Revenues declined last year by 28% from 2019 and by about 3% this year compared to 2020, he said.
“It’s not only retail that suffered hard, as the decrease in retail turnover in 2020 is estimated to have subsequently reduced turnover by €2.5 billion in all other sectors of the economy interlinked with retail,” Chatzitheodosiou explained.
As a result, 140,000 jobs were lost, according to the survey and Hellenic Statistical Authority figures.
The Greek government has allocated some €40 billion during the pandemic to support households and businesses. Meanwhile, for the chambers and businesses, more relief measures are needed for a brighter 2022.
“The state may have taken some support measures, but according to the survey, 47% of retail companies stated that these measures were insufficient; 27% considered the measures sufficient to a small extent and only 18% said they were adequate to a large extent,” Chatzitheodosiou said.

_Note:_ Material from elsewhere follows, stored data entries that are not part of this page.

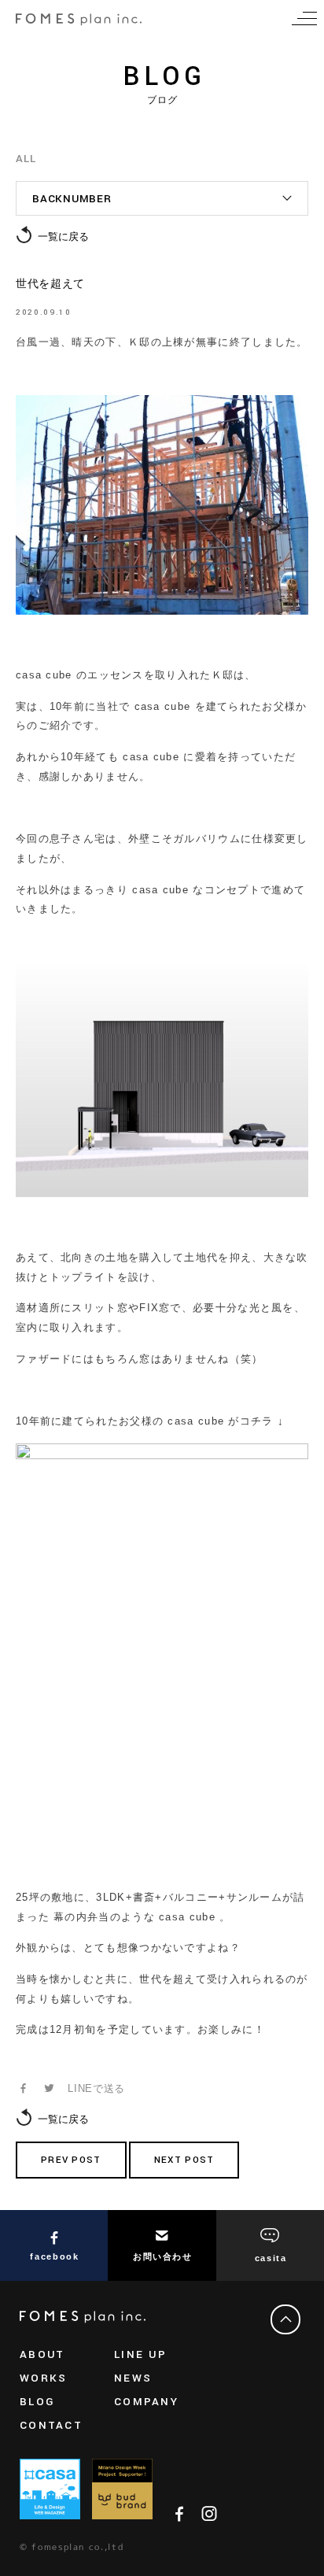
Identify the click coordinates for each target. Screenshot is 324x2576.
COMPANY (146, 2401)
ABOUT (42, 2354)
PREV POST (71, 2160)
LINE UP (140, 2354)
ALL (25, 158)
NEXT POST (184, 2160)
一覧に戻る (63, 236)
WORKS (43, 2378)
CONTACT (51, 2425)
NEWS (133, 2378)
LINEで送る (96, 2088)
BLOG (37, 2401)
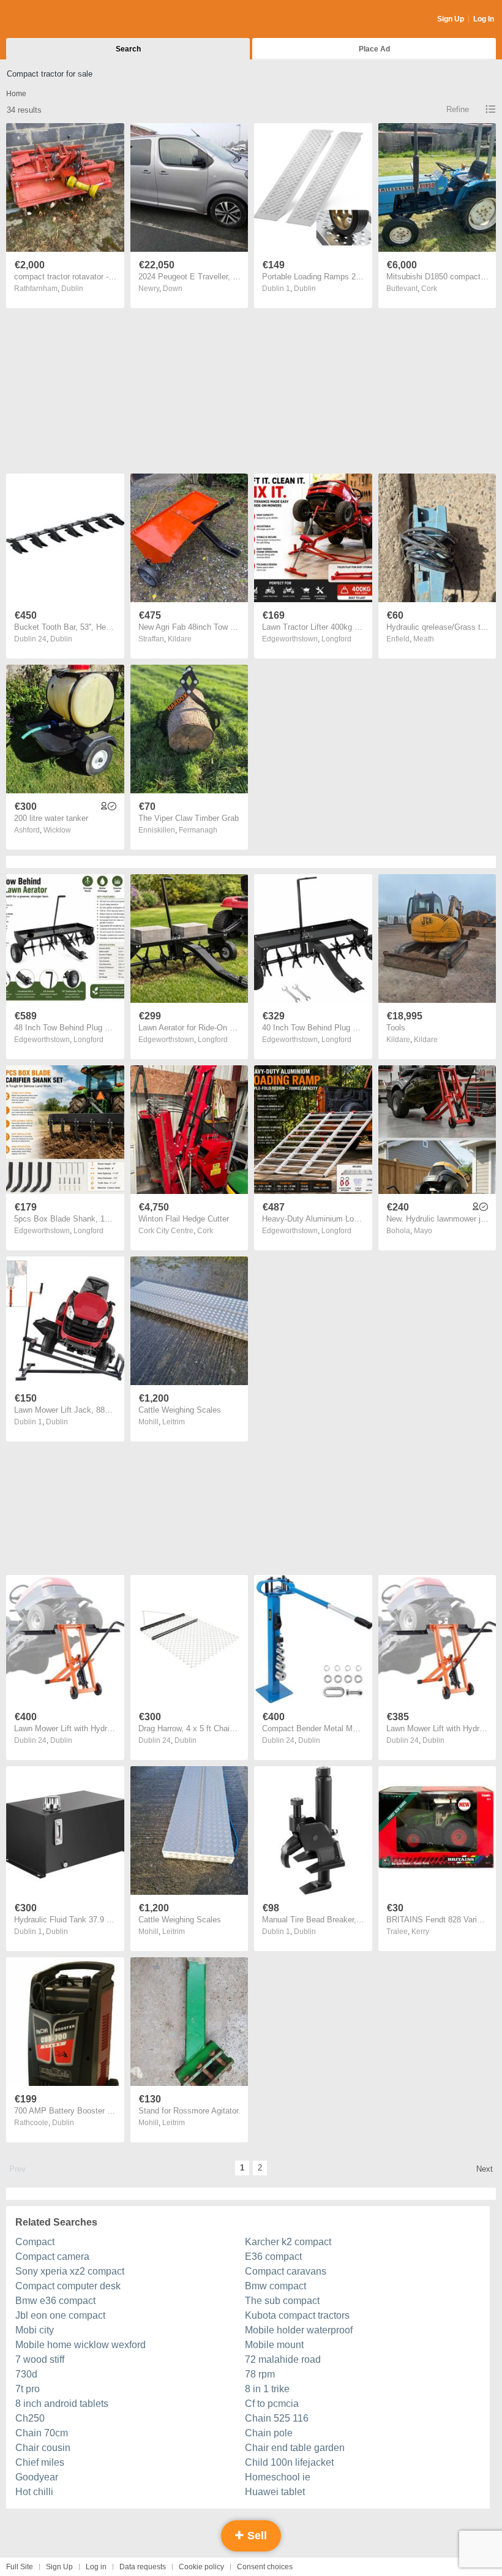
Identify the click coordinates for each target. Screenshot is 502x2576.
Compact (34, 2242)
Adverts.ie (54, 19)
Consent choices (265, 2567)
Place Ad (374, 49)
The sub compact (282, 2300)
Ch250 (30, 2418)
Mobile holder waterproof (299, 2330)
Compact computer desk (68, 2286)
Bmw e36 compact (55, 2300)
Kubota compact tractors (297, 2315)
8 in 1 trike (267, 2389)
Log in (96, 2567)
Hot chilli (34, 2492)
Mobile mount (274, 2345)
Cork (429, 288)
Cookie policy (201, 2567)
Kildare (180, 639)
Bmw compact (275, 2286)
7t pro (27, 2389)
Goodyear (36, 2477)
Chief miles (39, 2462)
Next (484, 2169)
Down (172, 288)
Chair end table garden (295, 2447)
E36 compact (273, 2256)
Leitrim (173, 1422)
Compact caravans (285, 2271)
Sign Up (450, 19)
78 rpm (260, 2374)
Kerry (420, 1931)
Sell (255, 2535)
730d (26, 2374)
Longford (336, 639)
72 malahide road (283, 2359)
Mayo (423, 1230)
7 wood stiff (39, 2359)
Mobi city (34, 2330)
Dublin (72, 288)
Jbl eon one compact (60, 2315)
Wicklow (57, 830)
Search (128, 49)
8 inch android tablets (61, 2403)
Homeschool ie (277, 2477)
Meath (423, 639)
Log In (483, 19)
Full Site (19, 2567)
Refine (457, 109)
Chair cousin (42, 2447)
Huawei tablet (275, 2492)
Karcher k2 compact (288, 2242)
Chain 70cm (41, 2433)
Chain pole (269, 2433)
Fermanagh (198, 830)
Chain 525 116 (277, 2418)
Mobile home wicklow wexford (80, 2345)
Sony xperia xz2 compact (69, 2271)
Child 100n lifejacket (289, 2462)
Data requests (142, 2567)
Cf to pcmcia (272, 2403)
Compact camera (52, 2256)
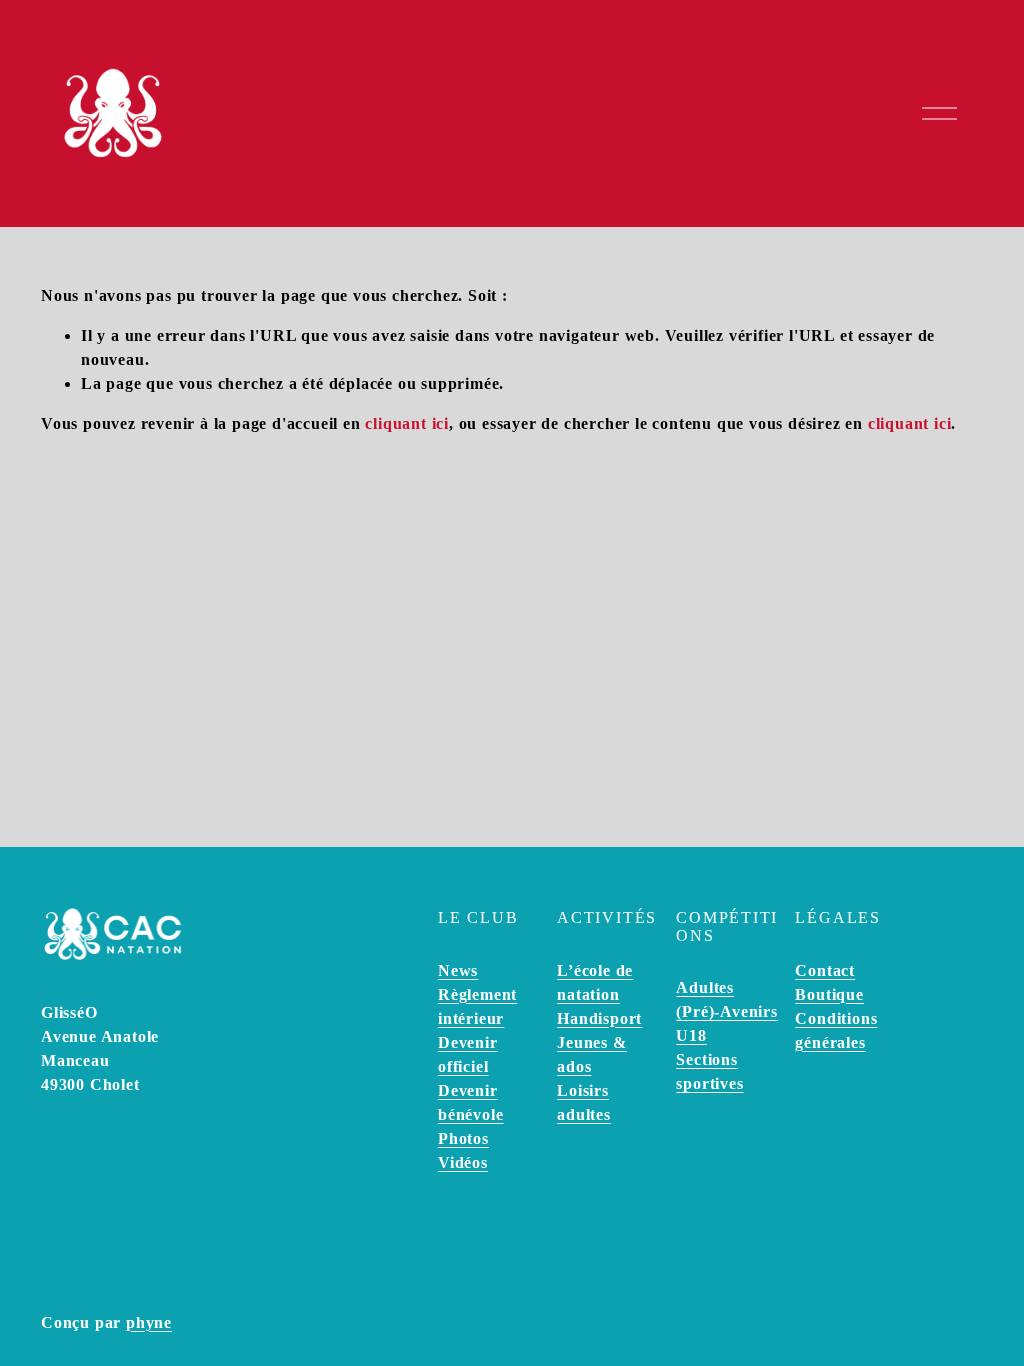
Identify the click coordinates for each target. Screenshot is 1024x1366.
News (458, 970)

“If targeted support measures are not taken now, then in the coming period hundreds of thousands of businesses are at risk of being padlocked,” he said, explaining that the combination of a prolonged decrease in turnover and heavy financial obligations is strangling entrepreneurism. Retail businesses want part of their debts written off, in particular those owed to social insurance funds, he added.
During the past two years of the pandemic, “the most difficult factor for Greek businesses to handle was the volatility, the unexpected and complete loss of the ability to plan,” said Panos Voyatzis, owner of a photo gallery in central Athens, but he remains optimistic about the future: “I think we’re going to have fewer surprises and hopefully a very good year in 2022.”